Commonly Backpacked · River/Creek · Views · Waterfall · Wildflowers · Wildlife
Camping along this trail is limited to the established trail camps. Permits and reservations are needed for the trail camps. They can be gotten online at the Parks Canada permit/reservation website: https://reservation.pc.gc.ca/
Need to Know
The South Boundary Trail is a remote, long distance, 120 km (75 miles) trail along the southern boundary of Jasper National Park. This trail description is for 18 miles of it at its southern end, from the Nigel Creek Trailhead to Brazeau Lake.
From the Cataract Pass Trail junction at mile 5.0, to the Jonas Pass Trail #131
junction at mile 8.9, this trail is a segment of the GDT (Great Divide Trail)
The Nigel Creek Trailhead and South Boundary Trail can be found on the east side of Icefields Parkway (93) just south of the Columbia Icefields.
From the trailhead, the South Boundary Trail (also called Nigel Pass
Trail here) heads north along Nigel Creek (to the right of the trail) on a flat fire road through fir forest for the first 1.1 miles. At this point there is a sign showing that the running trail turns right, off of the fire road, onto a singletrack trail. Nigel Creek is crossed on a log bridge almost immediately, and the trail then climbs through the fir forest as it follows Nigel Creek (now to the left of the trail) upstream. The trees thin as the trail climbs, and views of the mountains to the south emerge. Continuing to climb, the firs become sparser and the trail runs through meadows with mountains rising on both sides of the Nigel Creek Valley that the trail runs through.
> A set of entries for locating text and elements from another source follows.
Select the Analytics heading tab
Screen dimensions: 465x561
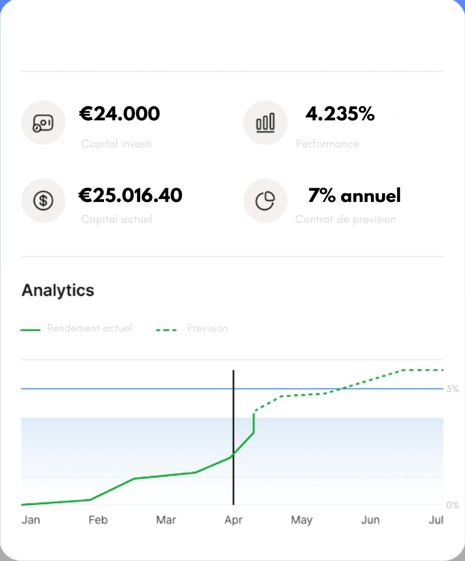pos(58,290)
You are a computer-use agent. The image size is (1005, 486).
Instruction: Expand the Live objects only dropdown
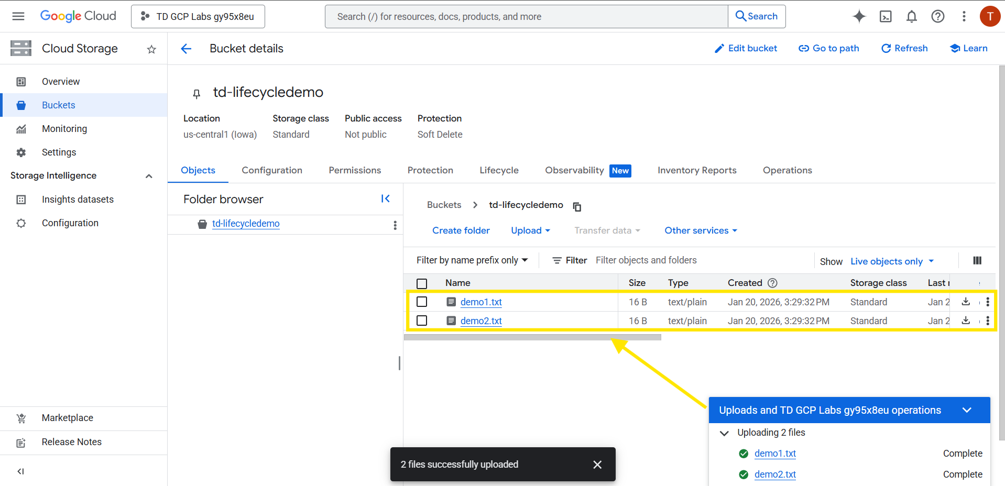click(x=892, y=261)
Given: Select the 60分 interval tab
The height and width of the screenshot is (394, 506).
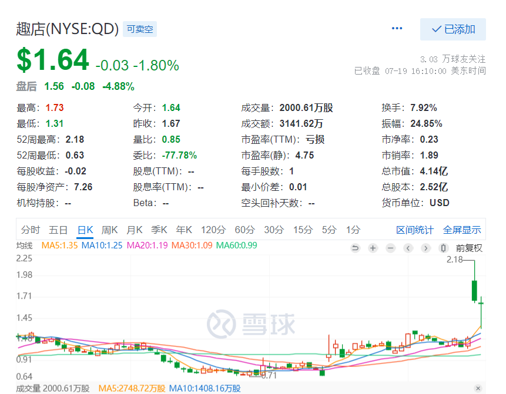Looking at the screenshot, I should [244, 230].
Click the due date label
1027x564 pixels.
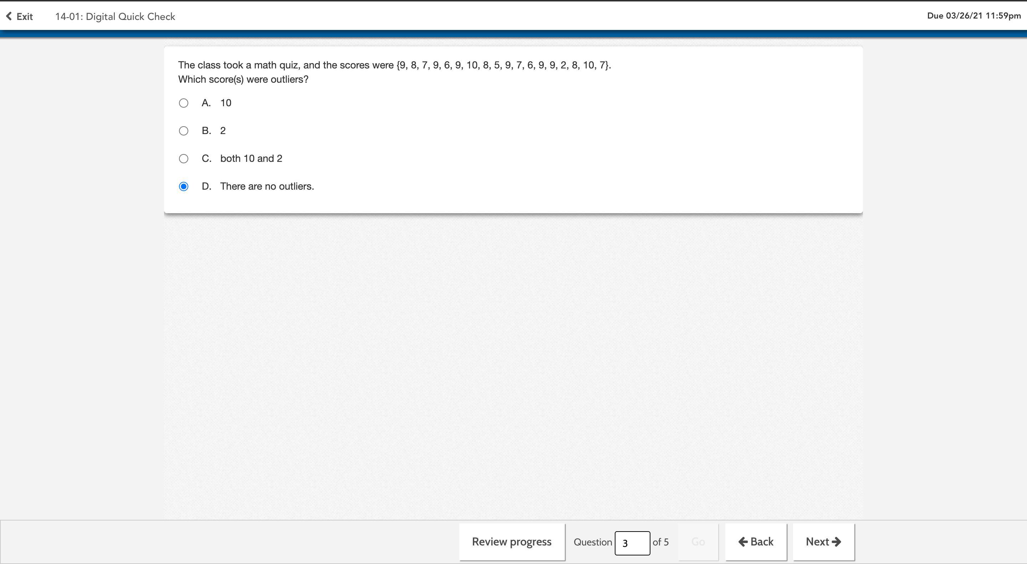tap(974, 16)
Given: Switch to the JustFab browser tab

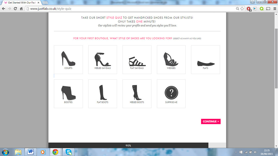Looking at the screenshot, I should [20, 2].
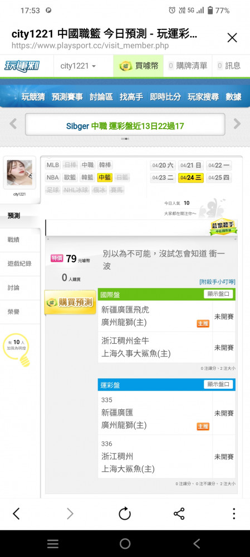Viewport: 250px width, 557px height.
Task: Show next announcement with right arrow
Action: tap(237, 124)
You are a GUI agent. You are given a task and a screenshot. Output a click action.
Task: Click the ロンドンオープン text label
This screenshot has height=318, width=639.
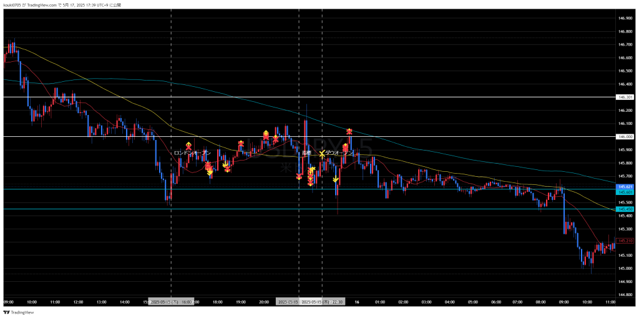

After a final push, Nigel Creek peters out and Nigel Pass
is reached at the 4.8 mile mark.
From here, the South Boundary Trail makes a very short descent to the head waters of the Brazeau River that must be rock hopped or waded through. On the north banks of the Brazeau River is a trail junction with Cataract Pass Trail. Go left here and climb the rocky north banks of the Brazeau River to continue on the South Boundary Trail. From here, the trail does a steep descent on the rocky north side of Nigel Pass
. The Brazeau River can be seen far below in a canyon-like valley, with a huge, barren mountain towering over it.
At mile 5.8, the descent eases and the trail rounds a bend to the right to reveal an awesome view of the Brazeau River running through broad meadows in the valley far below. Continuing to descend, the trail leaves the rock behind and enters the valley meadows. At mile 6.7, the trail crosses the Brazeau River on a sturdy bridge. From here until the end of this section of the South Boundary Trail, the trail follows the Brazeau River downstream on its west side, sometimes next to the river, and sometimes a bit away from the river, but the beautiful, turquoise Brazeau River is alway there as the trail goes through forest and lush lowland meadows. And the trail descent going downstream is gradual with a only few very short climbs.
Poboktan Pass Trail
, which marks the end of this trail description, is reached after 18.3 miles, on the north side of the bridged crossing of the Brazeau Lake outlet river that flows into the Brazeau River.